Wear a business casual illustration by cardigan.

Add a tie (knitted ones pair well with a sweater) to your get-up and you look even sharper and more professional. A darker blue cardigan with a solid, light blue or blue-checked button-down makes for a great combination, as does a brown cardigan paired with blue denim or khakis. But you certainly don’t have to limit yourself to these combos!

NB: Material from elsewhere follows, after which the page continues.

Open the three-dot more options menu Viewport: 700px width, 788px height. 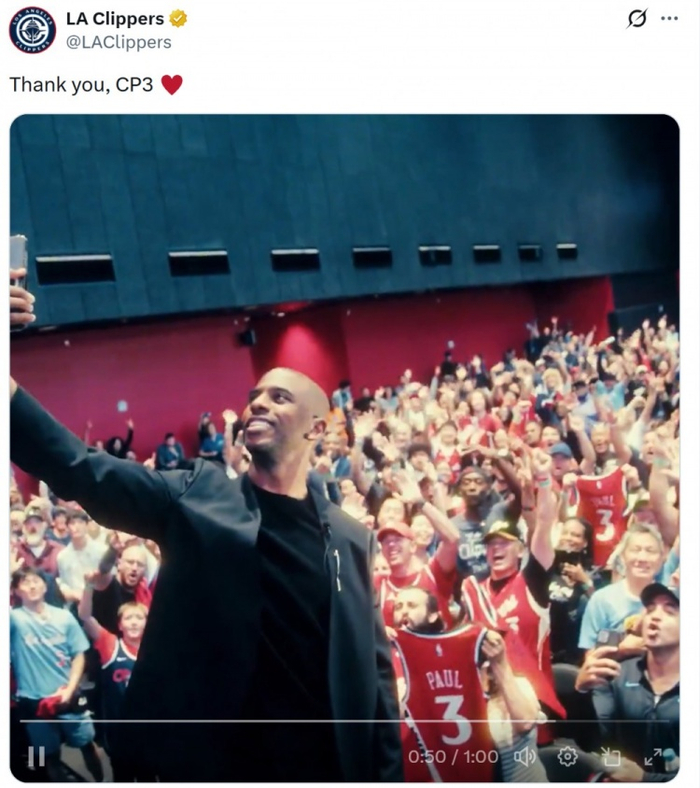[669, 19]
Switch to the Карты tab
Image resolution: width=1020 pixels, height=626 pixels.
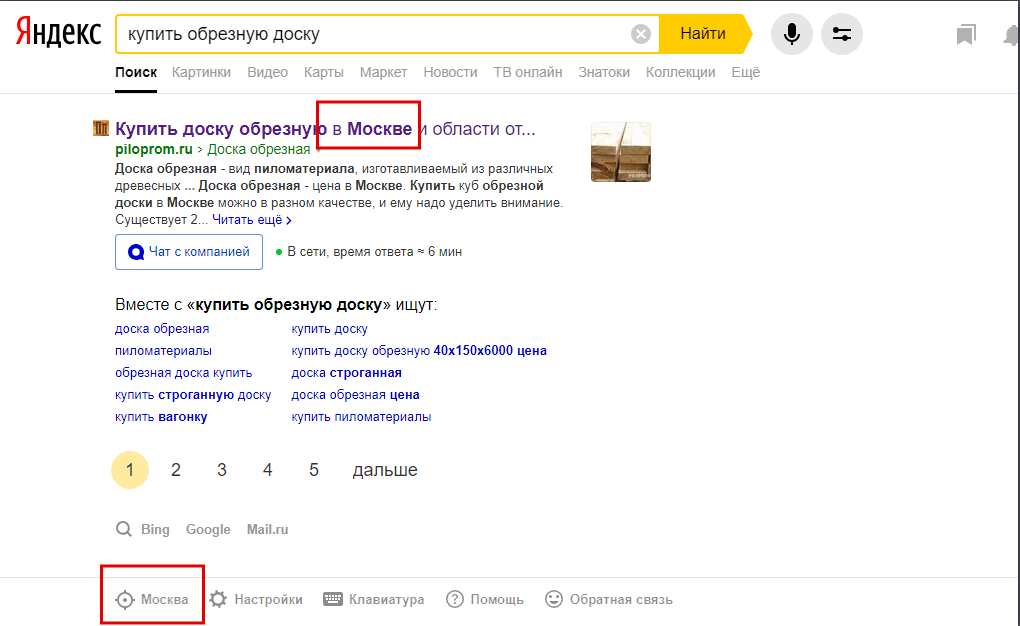coord(324,72)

Wear of sport blazzer by cardigan.

Layering a sport coat or blazer on top of your cardigan heightens the formality of your get-up a degree more. Such a look is perfect for cold days; you can remove the jacket at the office or event and still look sharp. A thick, traditional cardigan can also be worn as a substitute for a sports jacket (bottom right).

More Formal and Dressy

A thinner, fitted wool cardigan can be worn under any suit jacket and swapped for the vest or waistcoat of a 3-piece suit. The knit cardigan softens the suit up a little, while adding a bit of visual interest and a layer of warmth. Try a black suit with a maroon or dark blue cardigan, or a navy suit with a gray or maroon cardigan. Keep the look sharp enough, and you can wear such an ensemble to a semi-formal event (keeping in mind that lighter suits are appropriate for daytime, darker for night).

Wear a formal dress by cardigan.

You don’t have to necessarily wear a cardigan with a full suit to up your outfit’s formality from the smart casual category; just trading denim and khakis for dress trousers will take things up a notch. But cardigans can look quite dashing under a suit jacket, and have you looking sharp for an even more formal occasion.

Well, there you go: how to elevate (and embrace) this so-called grandpa sweater and wear a cardigan with style. It’s such a good feeling to know how, isn’t it neighbor?